AIM OF THE EXERCISE: Begin your copy at the line holding "Open the 11 Nov, Tuesday date dropdown" and end it at the last line of the listing. Keep every line exact and leave out the pictures.

DATASET CONTENT:

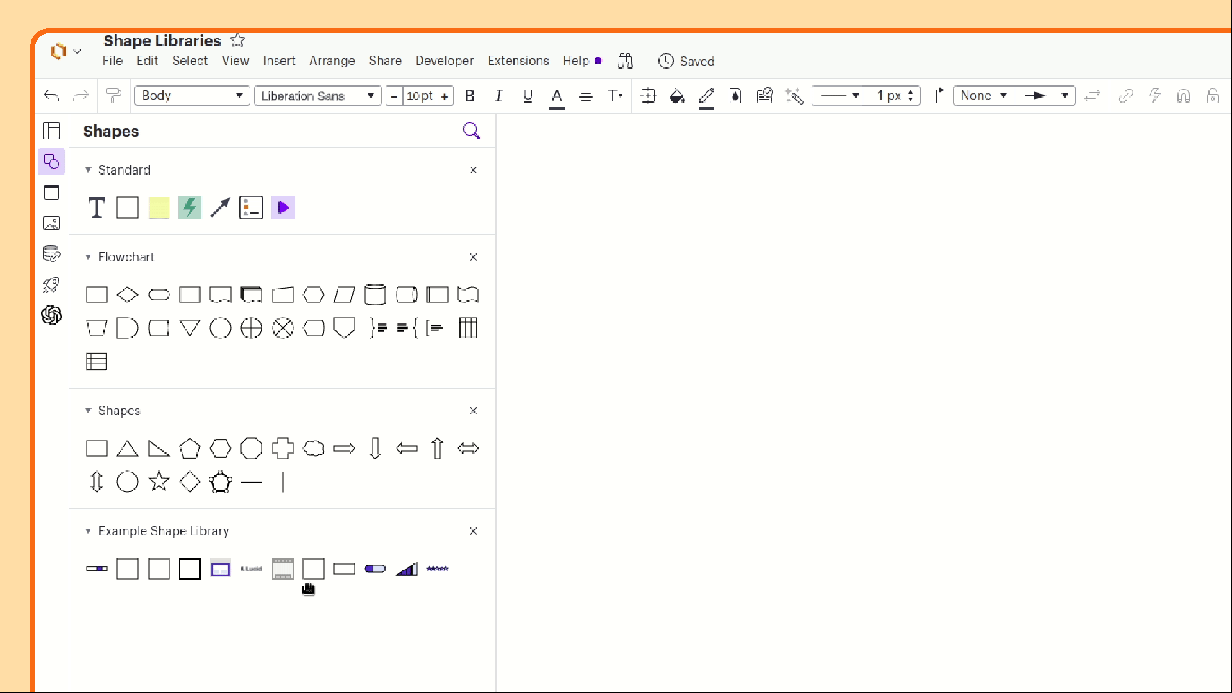Viewport: 1232px width, 693px height.
Task: Open the Arrange menu
Action: pyautogui.click(x=332, y=61)
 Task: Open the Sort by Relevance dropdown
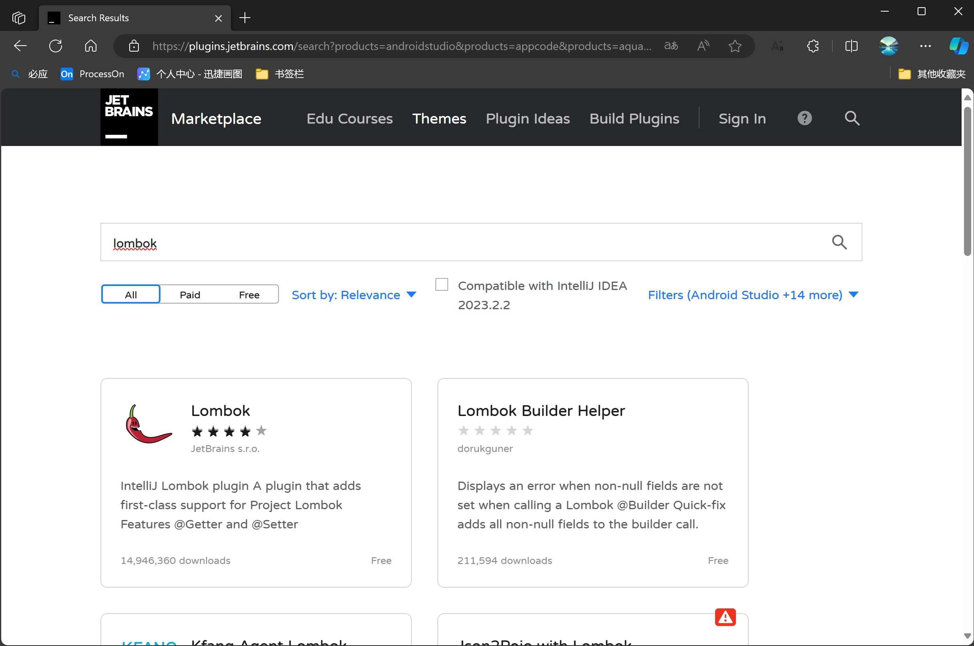pyautogui.click(x=354, y=295)

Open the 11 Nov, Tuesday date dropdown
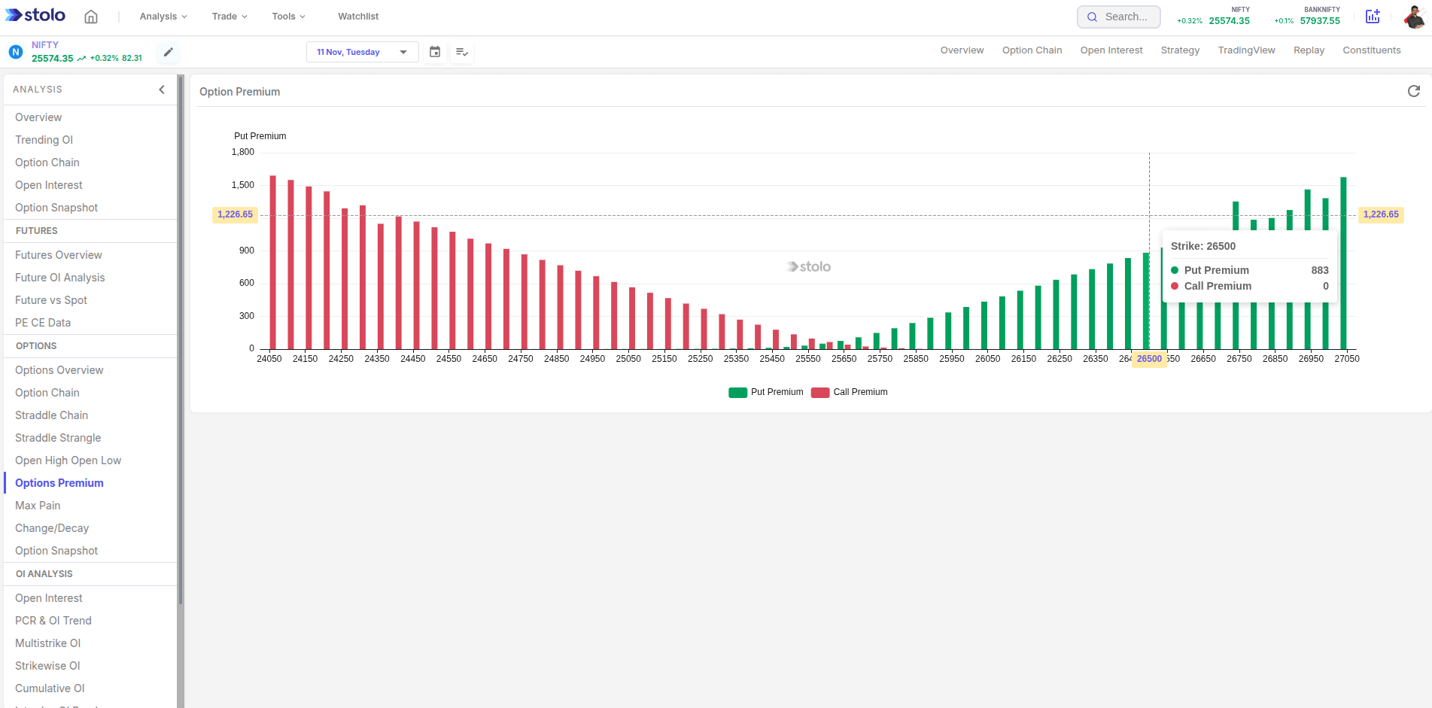[362, 52]
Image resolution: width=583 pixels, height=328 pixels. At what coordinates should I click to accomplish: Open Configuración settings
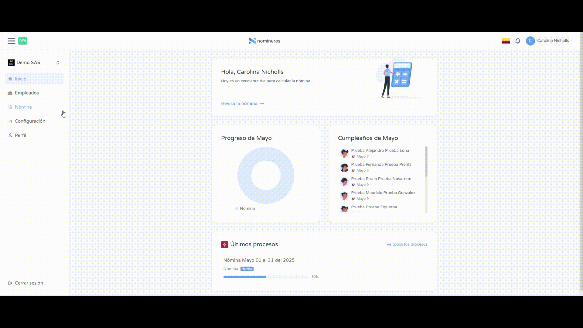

PROBLEM SOLUTION:
Open the 11 Nov, Tuesday date dropdown
[362, 52]
Image resolution: width=583 pixels, height=328 pixels. At what coordinates should I click to accomplish: Open Configuración settings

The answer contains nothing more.